Subsequently, and during the war, the legislature of the insurgent state of Virginia, having control of much the larger portion of the territory, passed an act authorizing the issue of these or similar notes. Whether this action can be regarded as valid, having been taken by the legislature of the state under such circumstances that it, could not be recognized by the government of the United States as the lawful government; whether, indeed, this legislature itself can be regarded as valid, admits of very serious question.
In the case of Texas v. Chiles [10 Wall. (77 U. S.) 127] the supreme court held that the acts of a body exercising authority in an insurgent state as a legislature must be regarded by the United States as either valid or not, according to the subject-matter of legislation. That the governor, legislature, and judges of Virginia during "the war constituted a de facto government, nobody will question. They exercised complete control over the greater part of the state, proceeding in all the forms of regular organized government, and occupying the capital of the state. It was a de facto government But then it was a government at war with the United States, and in rebellion against its constitutional authority, and could not be recognized in the national courts as the lawful government; nor could its acts be recognized as lawful acts, so far as these acts had the effect, or were intended to have the effect, [886]*886of overcoming the authority of the' United States within the limits of Virginia, or of excluding that authority from those limits.
As to regulations concerning marriage descents. conveyance of property, everything, in short, which belongs to ordinary business and the common transactions of life, its acts may be upheld as valid. But, on the other-band, those acts of any body, corporate or otherwise, which were intended to subvert the authority of the United States, can not be so upheld. This is the distinction laid down by the supreme court in the ■ case of Texas v. Chiles [supra], and if we were disposed to depart from it, we should not be at liberty to do so.
The insurgent government of Virginia especially, must be denied any larger recognition, since there existed at this very time another government within its limits, recognized by the government of -the United States as the true and lawful government of the state. If there had been no rebellion, and Virginia had seen fit to change her policy with respect to the issue of small notes, as, for example, if there had been a general suspension of specie payments, and the state, not choosing to relieve the banks from incapacity to issue small notes, had preferred to give that authority to municipal corporations, the right of the state so to act could not be questioned. There would be-no doubt on that point; and If, before the adoption of this policy, any particular municipality, as, in this instance, the city of Richmond, had illegally issued notes of this character, it seems impossible to deny that subsequent legislation giving to the city the same authority to issue small notes, which was actually conferred in 1862, must have been held as legalizing the whole issue. Certainly, as it seems to us, suits upon notes of the earlier issues might be maintained against the city with the same legal results as upon those of the later emission. There could be no policy which would invalidate the first notes more than the last. So that if there were no questions in this case other than those arising upon the acts of the legislature and internal state policy, it would be very difficult to avoid the conclusion that the city of Richmond is liable for these notes, and must provide for the payment of them equally with the notes subsequently issued.

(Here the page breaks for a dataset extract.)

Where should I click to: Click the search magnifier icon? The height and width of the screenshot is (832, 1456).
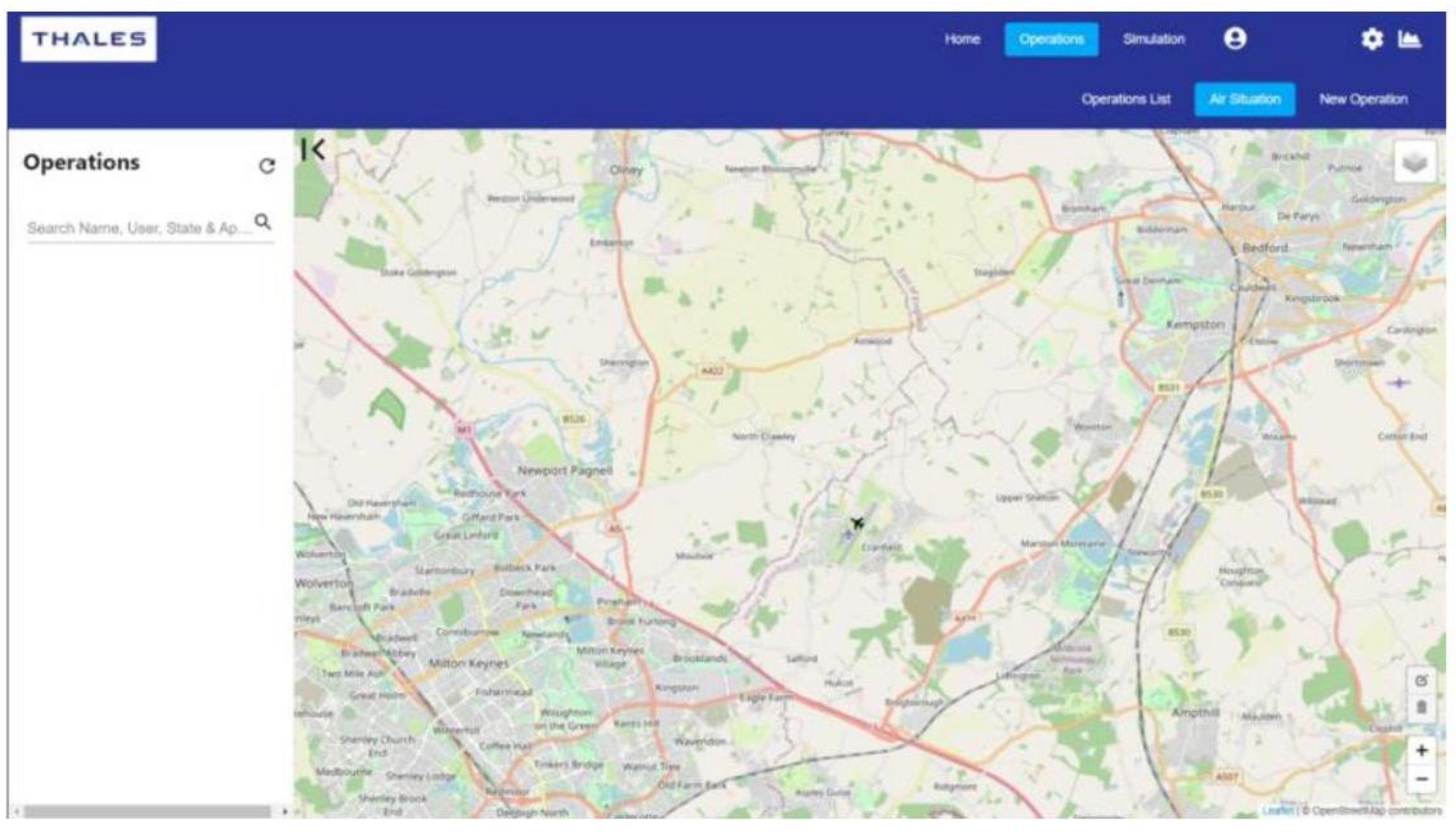(263, 222)
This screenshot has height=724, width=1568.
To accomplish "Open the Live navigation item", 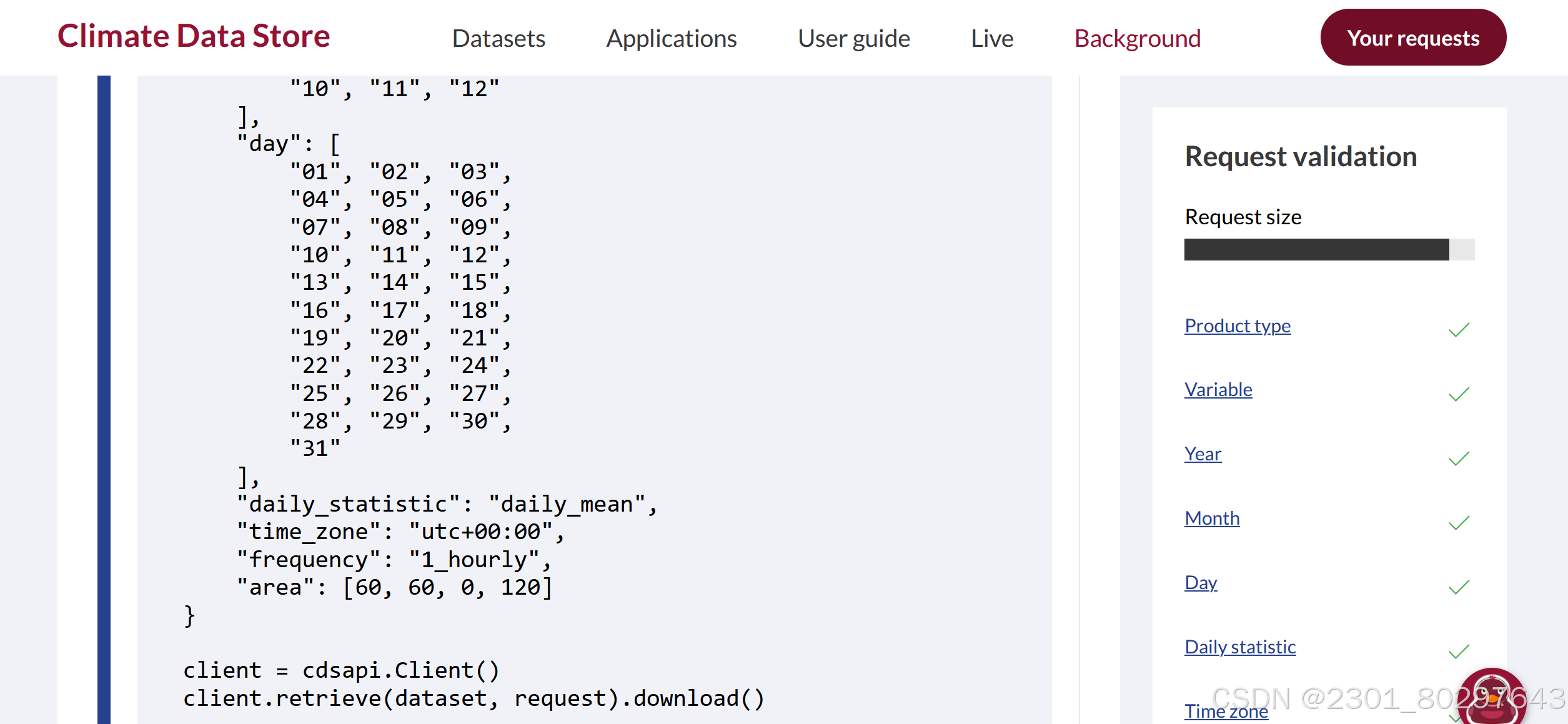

The acts of 1862 were intended, as we think, to sanction all the small notes of the cities, within the limits defined by them, without regard to the time of emission.

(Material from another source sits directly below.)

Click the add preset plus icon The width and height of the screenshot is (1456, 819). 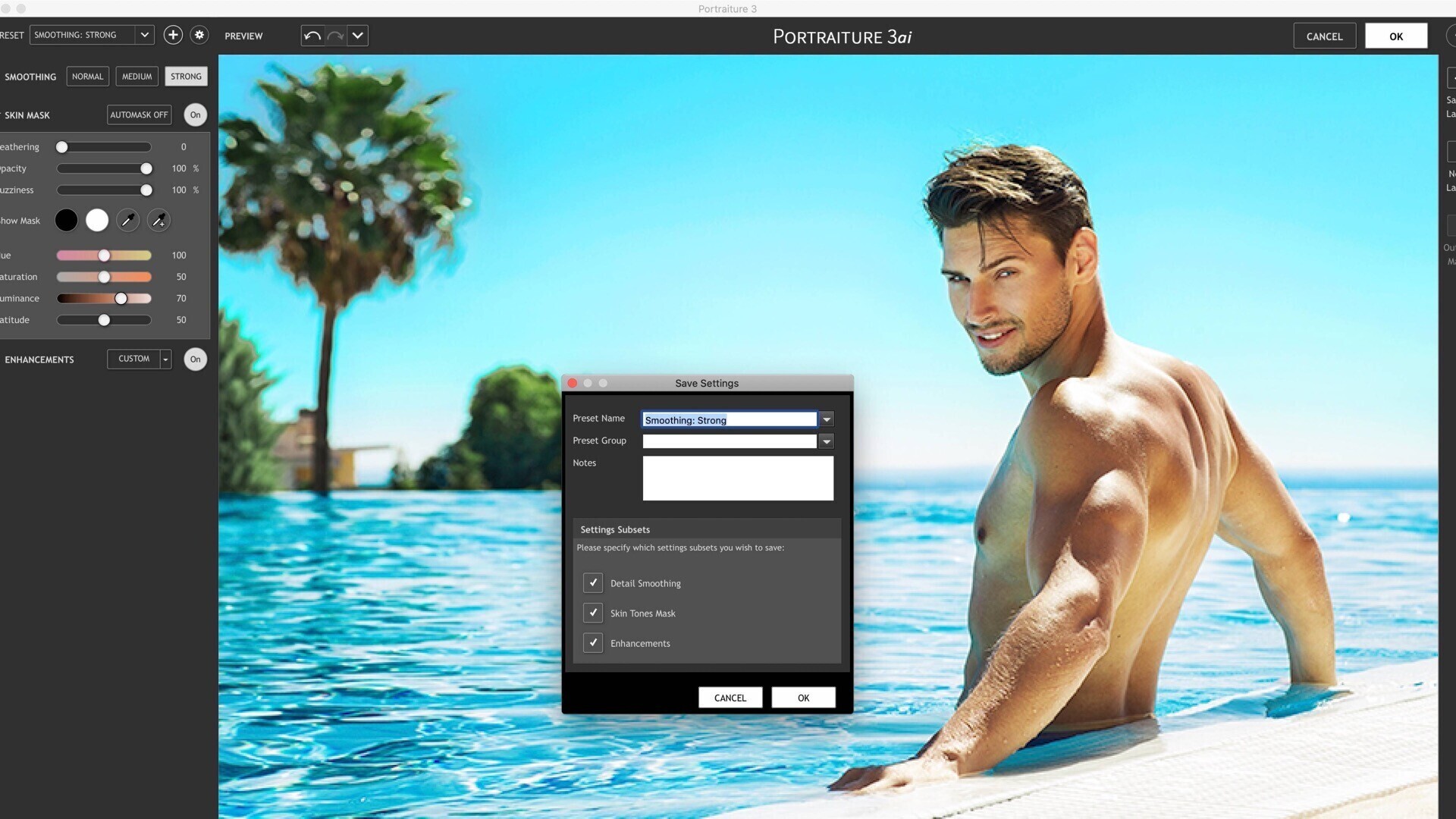click(x=173, y=35)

But all this does not touch the controlling question in this case. That question is: For what purpose were these notes issued? "Were they or were they not issued for the purpose of aiding the rebellion against the government of the United States?

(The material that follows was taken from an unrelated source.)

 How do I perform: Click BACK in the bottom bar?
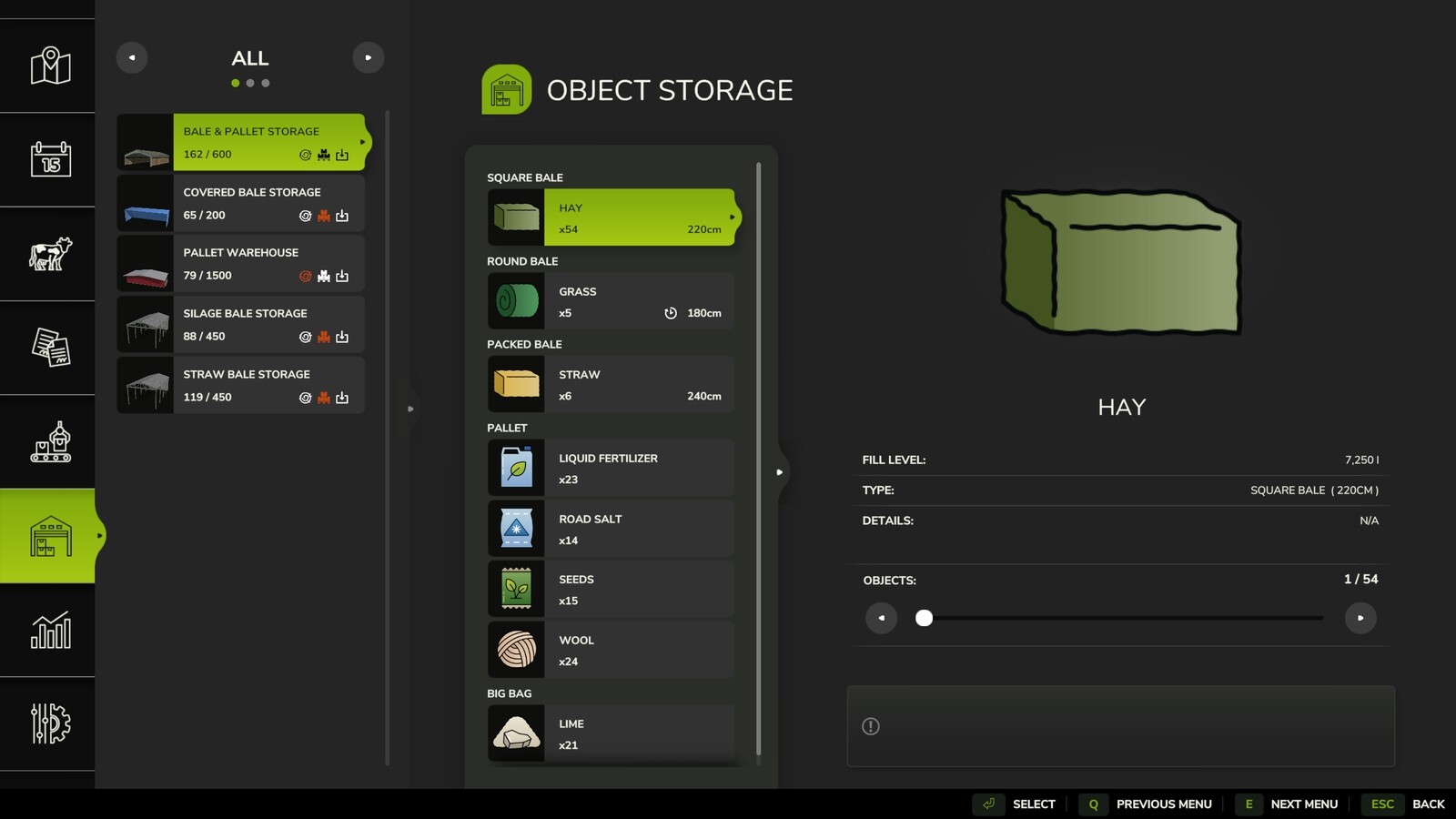[x=1429, y=804]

The circumstances under which they were put into circulation have been fully detailed by the witnesses. There was a suspension of specie payments, and doubtless one of the objects of the emission was to provide a convenient and safe circulation of notes under five dollars, and for parts of a dollar. And this certainly might be legalized. But another, and as the evidence shows, a very leading object, was to give aid and support to the rebellion. The memorial of the city council of Richmond to the legislature excludes all doubt on this point. The case is-brought, therefore, directly within the principles of the decision in the case of Texas v. Chiles, and the court is obliged to hold that no recovery can be had upon the notes. Judgment may be entered for the defendant.